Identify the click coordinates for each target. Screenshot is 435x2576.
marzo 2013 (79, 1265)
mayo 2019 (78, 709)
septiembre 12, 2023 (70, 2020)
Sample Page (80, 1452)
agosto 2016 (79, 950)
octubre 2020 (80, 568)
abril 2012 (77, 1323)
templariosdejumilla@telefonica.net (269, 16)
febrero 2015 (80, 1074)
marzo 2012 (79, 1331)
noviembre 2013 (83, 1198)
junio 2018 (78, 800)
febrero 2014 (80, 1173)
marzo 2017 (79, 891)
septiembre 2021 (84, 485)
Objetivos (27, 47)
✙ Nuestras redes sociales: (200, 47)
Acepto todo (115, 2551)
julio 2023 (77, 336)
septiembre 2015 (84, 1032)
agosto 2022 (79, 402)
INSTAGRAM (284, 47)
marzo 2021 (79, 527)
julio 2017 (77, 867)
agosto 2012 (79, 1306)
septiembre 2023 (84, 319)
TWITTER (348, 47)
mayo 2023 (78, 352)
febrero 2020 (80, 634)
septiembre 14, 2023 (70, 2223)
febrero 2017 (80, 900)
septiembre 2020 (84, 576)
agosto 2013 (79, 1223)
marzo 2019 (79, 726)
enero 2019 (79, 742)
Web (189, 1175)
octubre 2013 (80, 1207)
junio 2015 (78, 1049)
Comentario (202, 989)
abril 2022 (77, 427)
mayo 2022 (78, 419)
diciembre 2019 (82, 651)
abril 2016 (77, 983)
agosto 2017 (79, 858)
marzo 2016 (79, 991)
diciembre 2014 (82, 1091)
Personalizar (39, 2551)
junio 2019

◆ ◆ ◆

WORK INSTRUCTION: Transcribe every line above, character for character.

SOLUTION FOR THIS PROBLEM:
Identify the click coordinates for each target. Screenshot is 435x2576.
marzo 2013 (79, 1265)
mayo 2019 (78, 709)
septiembre 12, 2023 (70, 2020)
Sample Page (80, 1452)
agosto 2016 (79, 950)
octubre 2020 (80, 568)
abril 2012 (77, 1323)
templariosdejumilla@telefonica.net (269, 16)
febrero 2015 (80, 1074)
marzo 2012 (79, 1331)
noviembre 2013 (83, 1198)
junio 2018 (78, 800)
febrero 2014 (80, 1173)
marzo 2017 (79, 891)
septiembre 2021 (84, 485)
Objetivos (27, 47)
✙ Nuestras redes sociales: (200, 47)
Acepto todo (115, 2551)
julio 2023 (77, 336)
septiembre 2015 (84, 1032)
agosto 2022 (79, 402)
INSTAGRAM (284, 47)
marzo 2021 (79, 527)
julio 2017 (77, 867)
agosto 2012 (79, 1306)
septiembre 2023 (84, 319)
TWITTER (348, 47)
mayo 2023 (78, 352)
febrero 2020 (80, 634)
septiembre 14, 2023 (70, 2223)
febrero 2017 (80, 900)
septiembre 2020 (84, 576)
agosto 2013 (79, 1223)
marzo 2019 (79, 726)
enero 2019 (79, 742)
Web (189, 1175)
octubre 2013 (80, 1207)
junio 2015 (78, 1049)
Comentario (202, 989)
abril 2022 (77, 427)
mayo 2022 (78, 419)
diciembre 2019 (82, 651)
abril 2016 (77, 983)
agosto 2017 (79, 858)
marzo 2016 (79, 991)
diciembre 2014 (82, 1091)
Personalizar (39, 2551)
junio 2019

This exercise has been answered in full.